Obviously, the store wants to be discriminating, because there has to be a balance of clothing coming in and going out.

Sure. Basically, we keep anything in the store for two months. After that, it gets marked half off, no matter what. We are always circulating our inventory for that reason -- nothing really sits too long. We also look at those items as a reference, too; it's a learning tool. We can say, "Did men's polos sell really well last month? No? Well, maybe we should look for good short-sleeved button-ups instead." We keep a very close eye on what is selling at Buffalo Exchange.

I think that's the number-one difference between our store and other consignment shops; we constantly rotate inventory. We also see up to 200 people a day selling to Buffalo Exchange. I was just in the store, and there were probably twenty people waiting to sell. So that's literally hundreds and thousands of garments a week that we pick from for just our store. Even though it may seem like we're picky, we take a lot in volume into inventory every day.

That's a great point, about being "picky." People seem to take it very personally when the store won't buy their clothes. What, do you think, is the biggest misconception about Buffalo Exchange's buying policy?

I honestly think that it comes down to, yes, people taking it personally. Every single garment has a memory for someone. That makes it very personal. When we pass or reject an item, it doesn't mean that we're saying something about that person. For us, most of the time, it comes down to the condition of the garment. Or maybe we have something similar on the floor already -- we only have so many racks and so much room.

It's a much different experience for us behind the counter; we start to see the same things over and over again. But I want to say that we like to say "yes" more than we like to say "no." More often than not, in most of the buys I do, I'm going to take something. Our philosophy? Everyone has something in their wardrobe that we want. We want our inventory to look good, so that people will trade out their own personal inventory to shop here. We want that constant flow -- we want people to use their store credit to buy from us. We want to make it worthwhile for the customer.

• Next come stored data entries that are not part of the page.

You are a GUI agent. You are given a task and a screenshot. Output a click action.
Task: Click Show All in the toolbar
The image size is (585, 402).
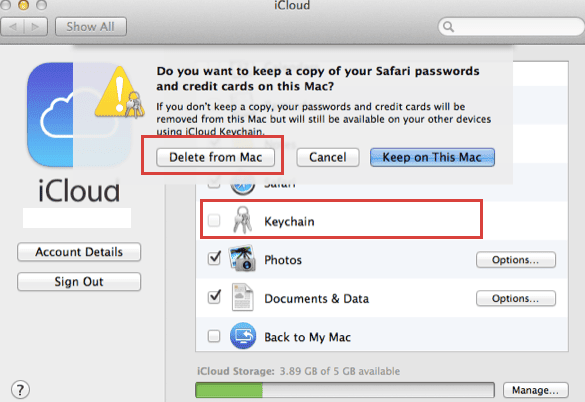point(91,27)
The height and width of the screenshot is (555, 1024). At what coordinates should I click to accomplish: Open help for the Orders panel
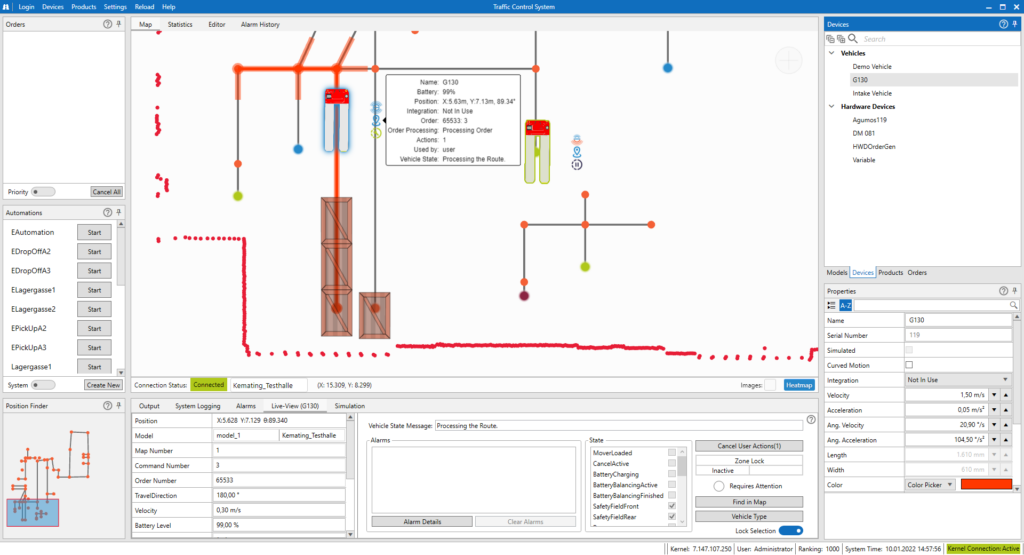pyautogui.click(x=107, y=23)
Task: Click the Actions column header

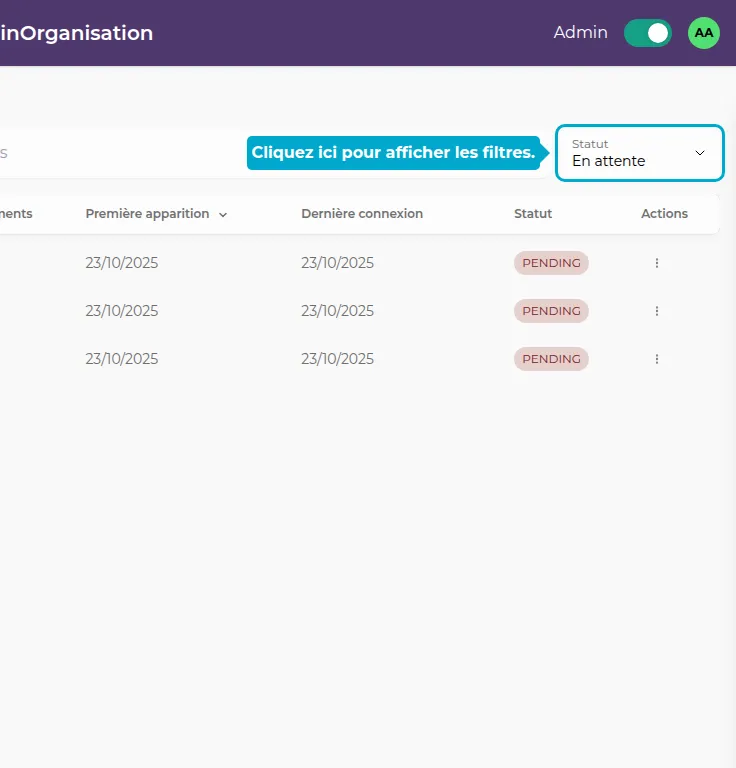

Does Buffalo Exchange accept higher-end items? Is there a cap on the store's price point?

It depends on how much someone wants for that item. We do have consignment in our store that we save for higher-end things. For example, we have a couple of Balenciaga bags that are priced at $400 to $500 in the store. Granted, that person (who sold the bags to Buffalo Exchange) probably spent $2,000 on those bags and will only be getting $250 back. But resale price-wise, that is a pretty good deal.

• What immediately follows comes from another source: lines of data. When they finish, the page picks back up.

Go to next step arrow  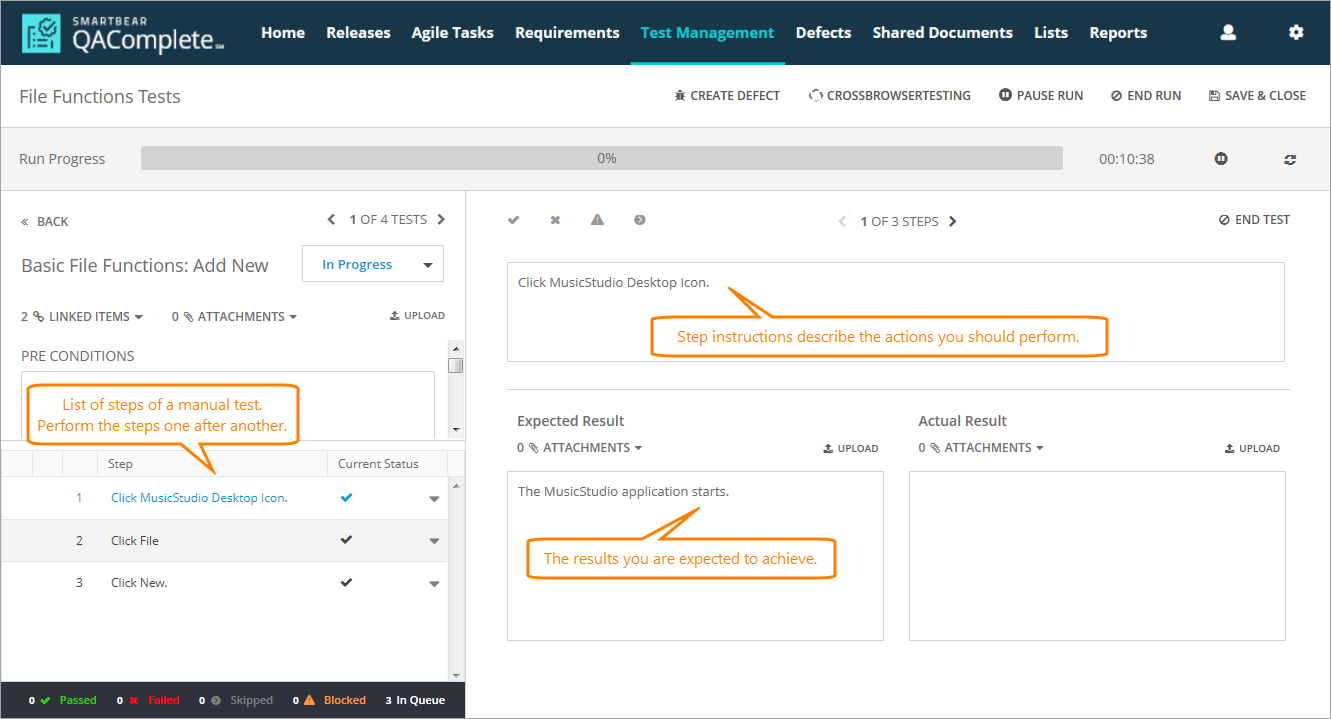[x=952, y=221]
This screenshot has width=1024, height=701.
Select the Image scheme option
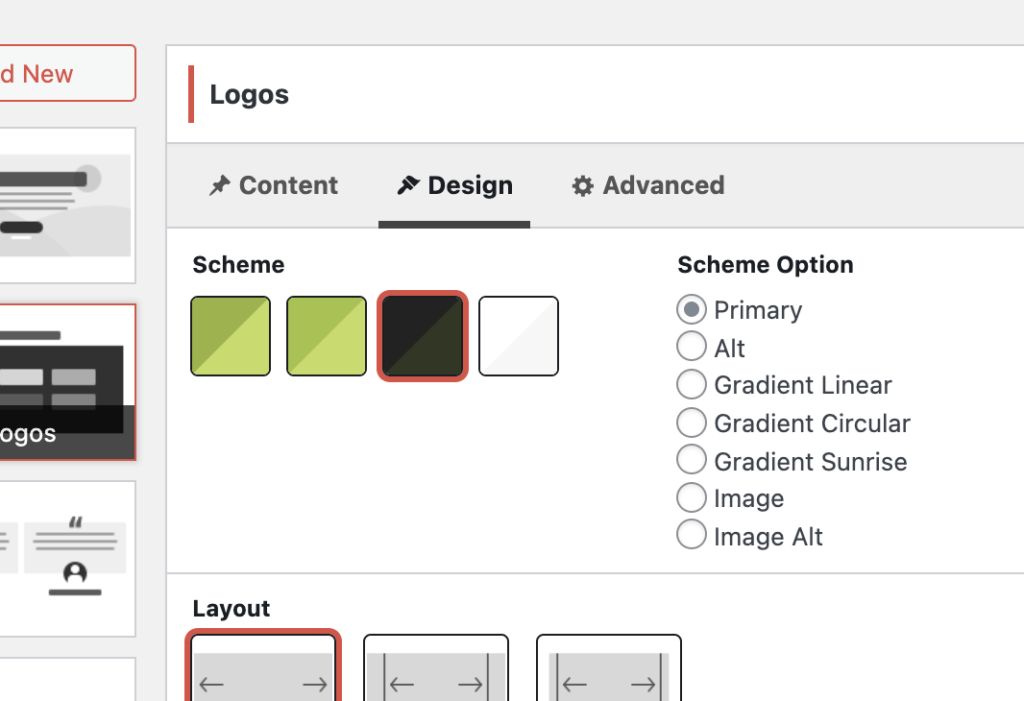[x=691, y=498]
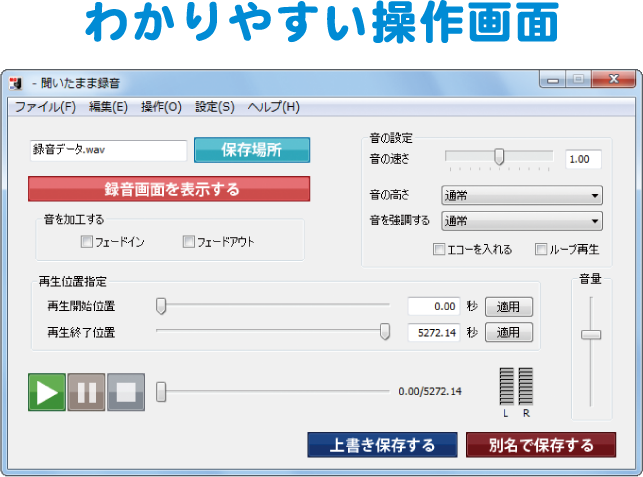Enable the フェードイン checkbox
The height and width of the screenshot is (477, 643).
(x=87, y=241)
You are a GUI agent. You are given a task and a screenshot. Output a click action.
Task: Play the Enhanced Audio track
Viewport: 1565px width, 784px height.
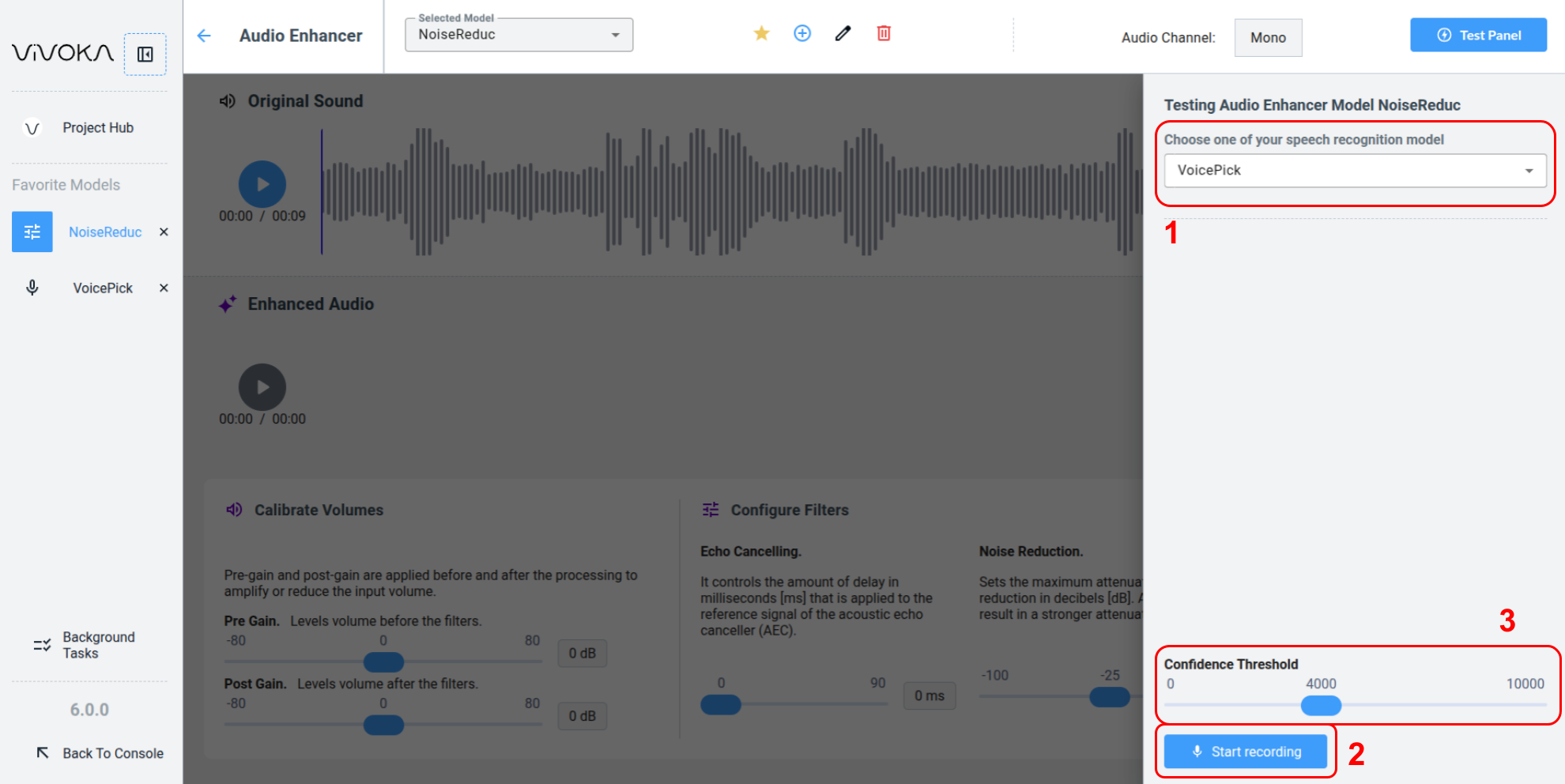(262, 387)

We always leave it up to the customer; we are upfront about our pricing. When taking items in, we tell the customer the price [it will be marked] in the store, and if they choose to sell, they get 30 percent back in cash, or 50 percent in store credit. Sometimes we'll negotiate a consignment price [for higher-end pieces] where the customer can get half of what the item sells for.

So there's clarity around pricing -- it's not like a customer will be quoted a price and then see it on the sales floor marked way above that.

Oh, no -- that would never, ever happen. When [Kerstin Block], the president of Buffalo Exchange, started the store in the '70s, there was no other store like it. She wanted the traditional "grey areas" of consignment to be clear. It seems to work out. (Laughs.) We understand that there are many reasons why people are selling their clothes, and we take great care when handling those items.